When the debugger is activated, it installs a global exception handler and creates a second process. How a trap handler is installed and how traps are processed in Oberon under OpenVMS is shown in the module Unwind below.

When a command of a debugged module is invoked, the procedure's entry code is executed and the break-point raises an exception. This exception is fetched by the debugger's trap handler. The trap handler scans the stack-frames using OpenVMS system services in order to locate Oberon procedures in the call chain. Control is transfered to the second process, where Oberon.Loop is called. This means, that all commands will be run in this second process until the command under debug terminates. So to speak, there is no debugging mode, because you can still activate any Oberon command or edit any text and later continue debugging.

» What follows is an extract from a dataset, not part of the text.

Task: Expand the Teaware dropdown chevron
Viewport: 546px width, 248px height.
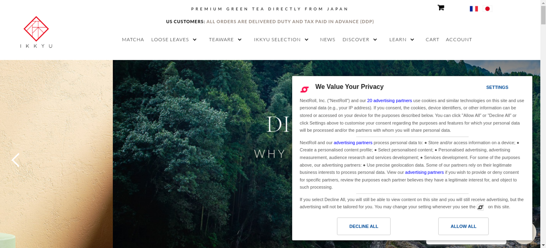Action: [240, 40]
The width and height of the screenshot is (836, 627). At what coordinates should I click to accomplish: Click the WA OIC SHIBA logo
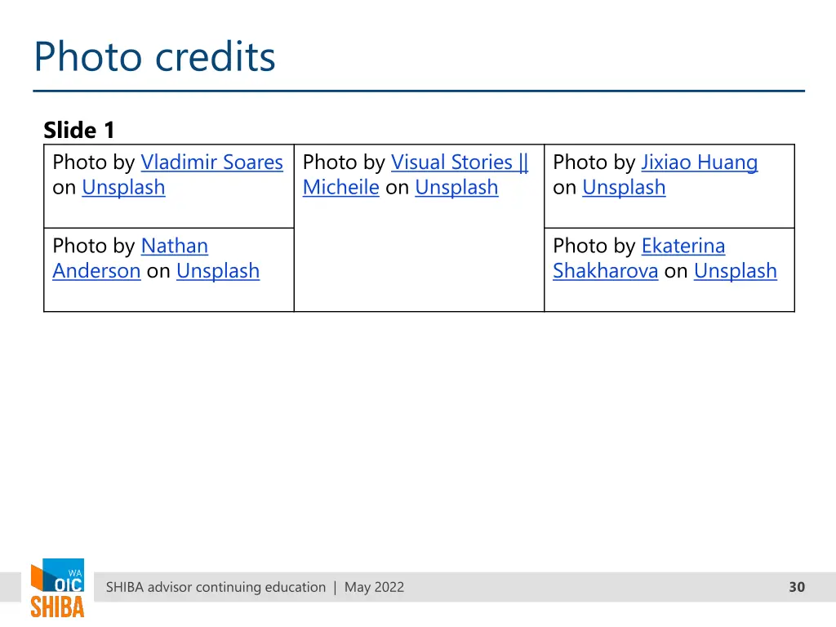[x=58, y=588]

When you activate Debug.StepInto, Debug patches the actual routine of the debugged module, so that a break-point is set at the beginning of each source line. Control is transfered back to the main process, where the trap handler is still active. The original instruction of the patched location is restored. The trap handler terminates and returns to the break-point location. Execution continues until it reaches the next break-point or an exception is risen.

Debug.Close removes the trap-handler and the second process.

Exception handler illustration

Module Unwind listed below together with the result of execution, imports VMS$Exceptions which itself needs VMSExceptions. The former is a foreign interface module (as indicated by the module's name and the latter is a regular module so that the record types get a type descriptor. Both modules contain declarations only and are listed below. Other modules imported are foreign interface modules for the OpenVMS standard run-time library, system services and status codes.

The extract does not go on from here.